Out of the corner of his eye, Lan Qiren saw the boy drop into a kowtow. "I'm sorry, Bobo. I only wanted Fuqin to stop hurting me."
Lan Qiren's hand tightened on his sword. Six Zhao cultivators would not be a problem for him if it came to it.
"And you think his trespasses were worth his golden core? You fucking wretch, your father was worth ten of you. And now he's useless."
"What happened?" Lan Qiren asked. He suspected he knew.
"That thing is a monster. If he touches you, he snuffs out your core like a candlewick."
The boy offered no defense. He took the words--‘wretch,’ 'thing,' 'monster'--as his due. If he continued hearing such things, he would ultimately start believing them to be true. Such a thing could not be allowed to pass; the worst monsters were the ones given form by self hatred.
There were forbidden techniques which could be used to burn a person’s golden core to ash. He somehow doubted Zhao Zhuliu had any understanding of them, given how ruthlessly the clans had scoured the world to destroy such knowledge. A child less than twenty years of age could not have learned them.

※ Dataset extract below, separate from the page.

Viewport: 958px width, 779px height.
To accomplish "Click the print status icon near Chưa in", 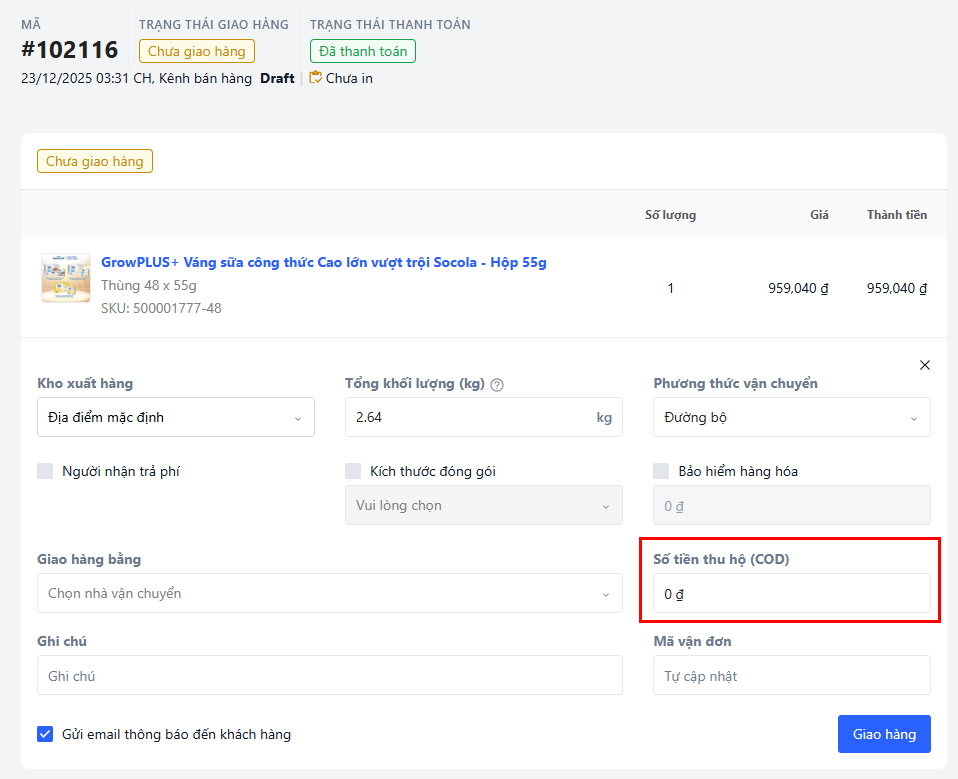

"I see. He taught himself this forbidden cultivation technique in a deliberate attempt to destroy your sect."
"No! Please," the boy gagged on his own desperation, "I can't control it."
The first of the swords came out with a swish of steel. "When we're done with you, you won't need to worry about it."
Lan Qiren slipped Baiyue from its sheath, not to fully draw it, but to give just a hint of the white steel. Gratifyingly, three of the men stepped backwards. "If he cannot control it and took no pains to learn it, then it is a sickness that might be cured. Not an evil to be eliminated."
“Say that when he’s destroyed your life.” The leader drew his sword. “The Zhao have always shown great respect to GusuLan. In deference to such warm relations, I order you: move out of the way.”
Lan Qiren whipped his hand out, fixing a string tautly between the two walls.
“Watch this,” A-Ying whispered behind them, “A-Die is going to kick their asses.”
“A-Ying, what’s the rule about unnecessary commentary during fights?”
“According to you or Mama?”
Before he could answer, the first Zhao cultivator sprang forward. Lan Qiren strummed out a single note, powered by a fraction of spiritual energy, and sent him flying back towards his companions. He knocked two of them to the ground in a graceless heap.
Lan Qiren glanced over his shoulder at his son. “Spending time thinking of witty commentary distracts you from the threat offered by your opponents.”
One of the aforementioned opponents began to charge. Lan Qiren didn’t turn around as he played another note and sent the man to join his friends on the ground.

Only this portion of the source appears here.